Btw, setup my SKB, twist the string 20 full twist and get 5" brace height 47.5" tip to tip.. Should I twist the string more? What is the brace height measurement to expect for this bow?


----------



## deezdrama (Aug 19, 2013)

Its a short braceheight, i think 5.25" - 6.25" is about right for these bows from memory.
If your using the included dacron string.... twist it up to desired bh, shoot a dozen and check it again, that string will take a couple days of shooting to stop stretching.

Shoot a dozen, check bh -twist, shoot a dozen ,check bh -twist ...........

Once it settles and stops stretching, i found small wisker type string silencers REALLY quieted this bow down and stopped that springy vibration sound after each shot. Then wax the crap out of the string and make sure to rub it in good till your fingers get hot


----------



## deezdrama (Aug 19, 2013)

The wax into the string that is... lol


----------



## wandyhee (Nov 15, 2006)

Got a chance playing with my bow and I'm shooting pretty good at 15 yard without hurting my thumb anymore. I think I really started to enjoy this bow


----------



## iswandy (Aug 18, 2007)

Okay, basically i'm the same guy who registered as wandyhee. reason is, I forgot my existing account but now I got it back when I saw old thread with familiar username reply some post related to arrow vanes.. thanks GOD! what a relief


----------



## iswandy (Aug 18, 2007)

deezdrama said:


> I tried a bunch of homemade ones even bought some.... it was just too uncomfortable for me and went back to fingers.

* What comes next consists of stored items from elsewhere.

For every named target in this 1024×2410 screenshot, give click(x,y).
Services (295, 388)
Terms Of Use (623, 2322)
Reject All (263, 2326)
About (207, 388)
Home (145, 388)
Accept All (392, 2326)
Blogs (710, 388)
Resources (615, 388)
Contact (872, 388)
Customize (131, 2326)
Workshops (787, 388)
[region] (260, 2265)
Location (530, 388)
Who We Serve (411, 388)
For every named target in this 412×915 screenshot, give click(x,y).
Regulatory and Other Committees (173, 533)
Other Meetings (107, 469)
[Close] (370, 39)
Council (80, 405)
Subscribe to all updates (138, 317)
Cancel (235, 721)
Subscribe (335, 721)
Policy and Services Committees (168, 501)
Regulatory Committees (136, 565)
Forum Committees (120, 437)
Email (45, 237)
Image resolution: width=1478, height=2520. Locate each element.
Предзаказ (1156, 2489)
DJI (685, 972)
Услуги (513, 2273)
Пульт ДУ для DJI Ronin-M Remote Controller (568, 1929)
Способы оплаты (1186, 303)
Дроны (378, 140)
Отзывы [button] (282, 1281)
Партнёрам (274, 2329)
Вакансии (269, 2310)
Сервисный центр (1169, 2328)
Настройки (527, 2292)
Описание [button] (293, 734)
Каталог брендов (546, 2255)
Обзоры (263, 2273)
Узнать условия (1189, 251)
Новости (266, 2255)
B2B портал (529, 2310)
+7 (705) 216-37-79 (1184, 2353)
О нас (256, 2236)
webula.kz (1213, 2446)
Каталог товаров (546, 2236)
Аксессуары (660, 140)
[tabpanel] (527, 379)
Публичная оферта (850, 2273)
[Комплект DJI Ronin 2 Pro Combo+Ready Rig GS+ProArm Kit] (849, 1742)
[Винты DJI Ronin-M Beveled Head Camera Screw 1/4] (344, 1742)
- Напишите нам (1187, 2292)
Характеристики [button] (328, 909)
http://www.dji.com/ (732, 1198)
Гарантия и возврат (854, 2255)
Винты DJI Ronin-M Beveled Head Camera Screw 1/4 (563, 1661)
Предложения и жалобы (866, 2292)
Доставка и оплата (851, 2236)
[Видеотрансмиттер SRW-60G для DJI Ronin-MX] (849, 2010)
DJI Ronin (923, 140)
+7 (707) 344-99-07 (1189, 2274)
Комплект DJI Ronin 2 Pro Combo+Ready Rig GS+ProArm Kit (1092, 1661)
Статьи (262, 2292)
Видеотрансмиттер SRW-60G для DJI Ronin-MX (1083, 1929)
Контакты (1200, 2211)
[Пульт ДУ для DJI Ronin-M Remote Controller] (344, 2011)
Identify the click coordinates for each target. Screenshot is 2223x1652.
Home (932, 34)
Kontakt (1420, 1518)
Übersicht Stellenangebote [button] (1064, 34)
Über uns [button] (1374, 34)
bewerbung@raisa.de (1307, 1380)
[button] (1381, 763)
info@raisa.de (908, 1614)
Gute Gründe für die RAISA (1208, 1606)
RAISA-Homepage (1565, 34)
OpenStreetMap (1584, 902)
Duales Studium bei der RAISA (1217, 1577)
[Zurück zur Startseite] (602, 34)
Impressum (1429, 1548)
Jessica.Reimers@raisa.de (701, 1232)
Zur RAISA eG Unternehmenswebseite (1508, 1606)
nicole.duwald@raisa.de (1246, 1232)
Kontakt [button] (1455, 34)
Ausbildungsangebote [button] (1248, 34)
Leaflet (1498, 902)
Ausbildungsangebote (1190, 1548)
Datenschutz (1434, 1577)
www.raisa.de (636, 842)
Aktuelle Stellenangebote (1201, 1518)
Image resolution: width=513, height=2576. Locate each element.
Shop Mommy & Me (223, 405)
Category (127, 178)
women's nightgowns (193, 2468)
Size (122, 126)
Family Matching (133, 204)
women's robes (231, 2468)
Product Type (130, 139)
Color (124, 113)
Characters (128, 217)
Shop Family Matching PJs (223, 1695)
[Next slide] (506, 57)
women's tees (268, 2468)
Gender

I will admit - its a clean style of release if u can manage to stick with it


buddy, those brass thumb ring you have their are too thin, I've make one out of 3/4" PVC and it's not comfortable to draw the bow with it. I then modified it with adding the fitting and now I can shoot my 60# bow and draw it all the way to the ear (as anchor point) without any problem. Very simple to do as well.. picture below














































the last 2 picture above is how I lock my fingers while pulling the bow string


----------



## iswandy (Aug 18, 2007)

Do not bend (to hook shape) your index finger too much while drawing the bow, otherwise the string will hit tip of your index finger while releasing the string and it will hurt a lot!


----------



## iswandy (Aug 18, 2007)

deezdrama said:


> Well....
> The string that came with the mind 50 was labeled
> 50" 14 strand. I had to twist it 100 times to get it over 3" brace height. If i twisted it anymore it would fold over on itself.
> 
> ...


Have you got new string for your bow? I have to twist a lot to get 7" BH for my bow as well, I guess proper string length for this bow should be 46"~47"?


----------



## deezdrama (Aug 19, 2013)

Yes... they sent me the right one, pretty sure its 46.5" but ive since had a ff string made for it, i could measure it if u really needed.
Just make sure it isnt a 50" string, if it is then they sent the wrong one


----------



## iswandy (Aug 18, 2007)

Please measure it whenever you have chance to do so. Mine definitely come with 50" string, I've measured it already


----------



## deezdrama (Aug 19, 2013)

Did you get it from lancaster? Thats where i ordered mine and they sent a 50" string instead of a string for a 50" AMO bow. Send em an email and they will get the right string out to you.

46.5"-47" is what you want. Im pretty sure I settled on a 6.75" brace height but didnt do alot of tuning with this bow since my custom kassai vazul came.
Ill measure my brace height and string and post it today


----------



## iswandy (Aug 18, 2007)

Yup, ordered it from Lancaster. Thanks for the info and congrats for your new bow


----------



## deezdrama (Aug 19, 2013)

Yep my string is 46.5"
Heres the mid50 next to the new kassai.
The kassai is 60# but feels like the 45# mind50 because the wood siyahs act as a primitive lever compound bow. I think im going to add an arrowrest and wrap the grip w more leather


----------



## iswandy (Aug 18, 2007)

:thumbs_up:thumbs_up


----------